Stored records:
----------

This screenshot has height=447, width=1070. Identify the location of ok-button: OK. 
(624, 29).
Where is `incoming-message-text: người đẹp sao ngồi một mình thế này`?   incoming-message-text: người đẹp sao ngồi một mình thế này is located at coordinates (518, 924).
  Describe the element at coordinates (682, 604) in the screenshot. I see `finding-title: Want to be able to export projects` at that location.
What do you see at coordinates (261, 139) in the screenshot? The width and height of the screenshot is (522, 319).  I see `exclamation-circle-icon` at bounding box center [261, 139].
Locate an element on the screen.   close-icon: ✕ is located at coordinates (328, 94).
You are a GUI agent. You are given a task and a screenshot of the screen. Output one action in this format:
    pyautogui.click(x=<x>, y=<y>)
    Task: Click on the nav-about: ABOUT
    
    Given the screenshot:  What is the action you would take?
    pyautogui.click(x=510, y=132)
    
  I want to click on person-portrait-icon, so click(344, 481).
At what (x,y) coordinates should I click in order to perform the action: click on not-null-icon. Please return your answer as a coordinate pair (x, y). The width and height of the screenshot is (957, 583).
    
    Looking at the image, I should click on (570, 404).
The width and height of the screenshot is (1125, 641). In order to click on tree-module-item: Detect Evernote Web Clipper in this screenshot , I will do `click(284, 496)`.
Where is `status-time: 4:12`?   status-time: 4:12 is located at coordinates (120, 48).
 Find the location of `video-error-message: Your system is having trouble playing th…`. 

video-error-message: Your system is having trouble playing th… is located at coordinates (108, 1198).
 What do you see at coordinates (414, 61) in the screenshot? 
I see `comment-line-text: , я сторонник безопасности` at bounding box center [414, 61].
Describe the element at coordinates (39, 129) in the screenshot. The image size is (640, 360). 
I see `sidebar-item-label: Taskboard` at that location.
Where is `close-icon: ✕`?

----------

• Work item:
Render every line of the material above as a Markdown table with the columns "Row" and "Line," numbering each row and leaving out blank lines.

• Solved problem:
| Row | Line |
|---|---|
| 1 | This screenshot has height=447, width=1070. Identify the location of ok-button: OK.  |
| 2 | (624, 29). |
| 3 | Where is `incoming-message-text: người đẹp sao ngồi một mình thế này`?   incoming-message-text: người đẹp sao ngồi một mình thế này is located at coordinates (518, 924). |
| 4 |   Describe the element at coordinates (682, 604) in the screenshot. I see `finding-title: Want to be able to export projects` at that location. |
| 5 | What do you see at coordinates (261, 139) in the screenshot? The width and height of the screenshot is (522, 319).  I see `exclamation-circle-icon` at bounding box center [261, 139]. |
| 6 | Locate an element on the screen.   close-icon: ✕ is located at coordinates (328, 94). |
| 7 | You are a GUI agent. You are given a task and a screenshot of the screen. Output one action in this format: |
| 8 |     pyautogui.click(x=<x>, y=<y>) |
| 9 |     Task: Click on the nav-about: ABOUT |
| 10 |     Given the screenshot:  What is the action you would take? |
| 11 |     pyautogui.click(x=510, y=132) |
| 12 |   I want to click on person-portrait-icon, so click(344, 481). |
| 13 | At what (x,y) coordinates should I click in order to perform the action: click on not-null-icon. Please return your answer as a coordinate pair (x, y). The width and height of the screenshot is (957, 583). |
| 14 |     Looking at the image, I should click on (570, 404). |
| 15 | The width and height of the screenshot is (1125, 641). In order to click on tree-module-item: Detect Evernote Web Clipper in this screenshot , I will do `click(284, 496)`. |
| 16 | Where is `status-time: 4:12`?   status-time: 4:12 is located at coordinates (120, 48). |
| 17 |  Find the location of `video-error-message: Your system is having trouble playing th…`.  |
| 18 | video-error-message: Your system is having trouble playing th… is located at coordinates (108, 1198). |
| 19 |  What do you see at coordinates (414, 61) in the screenshot?  |
| 20 | I see `comment-line-text: , я сторонник безопасности` at bounding box center [414, 61]. |
| 21 | Describe the element at coordinates (39, 129) in the screenshot. The image size is (640, 360).  |
| 22 | I see `sidebar-item-label: Taskboard` at that location. |
| 23 | Where is `close-icon: ✕`? |